This year, 19,000 people will apply for asylum. That compares to 23,000 in 2004 and the peak of 33,000 in 2002.
“We see that the number of asylum seekers continues to fall here, just like in the majority of other European countries,” said the board’s general director, Janna Valik.
The main reason for the fall is the agreement between the Schengen countries that stops people seeking asylum in more than one country, according to Hans Emanuelsson, the head of forecasting at the Board of Migration.
“We exchange information about asylum seekers, we have fingerprints and in that way we can find out much earlier if a person has sought asylum in another country,” he told Swedish Radio.

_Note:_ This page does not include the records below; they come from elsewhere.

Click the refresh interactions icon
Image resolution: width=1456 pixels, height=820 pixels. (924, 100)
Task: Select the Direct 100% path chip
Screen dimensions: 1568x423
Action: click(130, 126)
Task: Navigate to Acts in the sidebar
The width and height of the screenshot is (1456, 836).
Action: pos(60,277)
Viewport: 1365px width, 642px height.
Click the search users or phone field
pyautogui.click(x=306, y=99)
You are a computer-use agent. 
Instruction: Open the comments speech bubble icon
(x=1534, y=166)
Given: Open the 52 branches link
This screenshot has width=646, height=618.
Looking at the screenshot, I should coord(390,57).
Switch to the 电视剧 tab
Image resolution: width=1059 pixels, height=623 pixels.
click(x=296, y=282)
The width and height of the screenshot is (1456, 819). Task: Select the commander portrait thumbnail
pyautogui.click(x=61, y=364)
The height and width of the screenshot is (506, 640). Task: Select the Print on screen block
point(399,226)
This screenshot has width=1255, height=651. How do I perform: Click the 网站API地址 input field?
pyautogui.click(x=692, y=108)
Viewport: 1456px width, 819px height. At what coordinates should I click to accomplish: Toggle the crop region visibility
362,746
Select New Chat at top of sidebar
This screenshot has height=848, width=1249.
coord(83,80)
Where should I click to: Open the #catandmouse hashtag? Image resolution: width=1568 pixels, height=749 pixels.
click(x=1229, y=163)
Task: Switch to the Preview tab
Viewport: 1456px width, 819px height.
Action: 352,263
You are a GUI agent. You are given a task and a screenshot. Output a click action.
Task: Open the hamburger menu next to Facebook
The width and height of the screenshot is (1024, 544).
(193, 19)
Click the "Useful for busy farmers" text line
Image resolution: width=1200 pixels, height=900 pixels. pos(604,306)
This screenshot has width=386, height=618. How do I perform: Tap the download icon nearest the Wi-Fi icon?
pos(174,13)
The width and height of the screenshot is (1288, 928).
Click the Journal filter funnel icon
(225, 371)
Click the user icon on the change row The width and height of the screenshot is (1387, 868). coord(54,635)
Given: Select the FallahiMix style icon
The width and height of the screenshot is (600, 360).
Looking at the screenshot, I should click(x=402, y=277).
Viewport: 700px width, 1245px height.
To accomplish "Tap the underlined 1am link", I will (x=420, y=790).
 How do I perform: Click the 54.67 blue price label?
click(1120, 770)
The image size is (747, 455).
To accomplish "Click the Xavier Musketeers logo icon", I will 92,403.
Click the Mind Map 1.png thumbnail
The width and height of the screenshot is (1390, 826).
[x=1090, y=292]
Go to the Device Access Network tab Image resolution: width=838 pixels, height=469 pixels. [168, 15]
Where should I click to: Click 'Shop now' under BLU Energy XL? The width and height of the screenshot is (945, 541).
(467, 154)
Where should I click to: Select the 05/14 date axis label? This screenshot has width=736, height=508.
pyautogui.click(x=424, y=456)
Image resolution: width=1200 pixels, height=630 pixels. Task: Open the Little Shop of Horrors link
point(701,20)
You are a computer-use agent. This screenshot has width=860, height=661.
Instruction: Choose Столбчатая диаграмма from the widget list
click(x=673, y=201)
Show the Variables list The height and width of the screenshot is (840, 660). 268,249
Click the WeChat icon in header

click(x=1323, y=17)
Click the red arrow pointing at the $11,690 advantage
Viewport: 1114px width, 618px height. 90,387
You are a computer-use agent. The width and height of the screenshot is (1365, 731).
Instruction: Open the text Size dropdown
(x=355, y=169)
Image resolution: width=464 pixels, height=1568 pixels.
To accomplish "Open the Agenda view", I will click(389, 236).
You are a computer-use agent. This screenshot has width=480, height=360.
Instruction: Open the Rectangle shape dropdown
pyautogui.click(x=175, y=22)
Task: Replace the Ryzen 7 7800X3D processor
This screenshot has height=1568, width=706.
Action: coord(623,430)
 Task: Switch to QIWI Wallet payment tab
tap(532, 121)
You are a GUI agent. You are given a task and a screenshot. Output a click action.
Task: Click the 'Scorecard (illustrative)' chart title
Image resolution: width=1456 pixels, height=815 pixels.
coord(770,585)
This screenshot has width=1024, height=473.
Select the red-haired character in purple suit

No less than 40% of those registered by the Board of Migration were either said to be stateless or came from just three countries: Serbia and Montenegro, Iraq and Russia.
During the first three months of the year, the Board of Migration dealt with 6,200 cases. Only 10% of those were allowed to stay in Sweden.
Thanks to the reduction in applicants, the board reckons it can deal with every case within six months.
“The handling time is certainly falling,” said Hans Emanuelsson. “The pressure on the organisation as not as high as it was.”
The board also reported that the number of people applying for residence in Sweden on the basis of having relatives or partners in the country is likely to be lower than the predicted figure of 28,000 this year.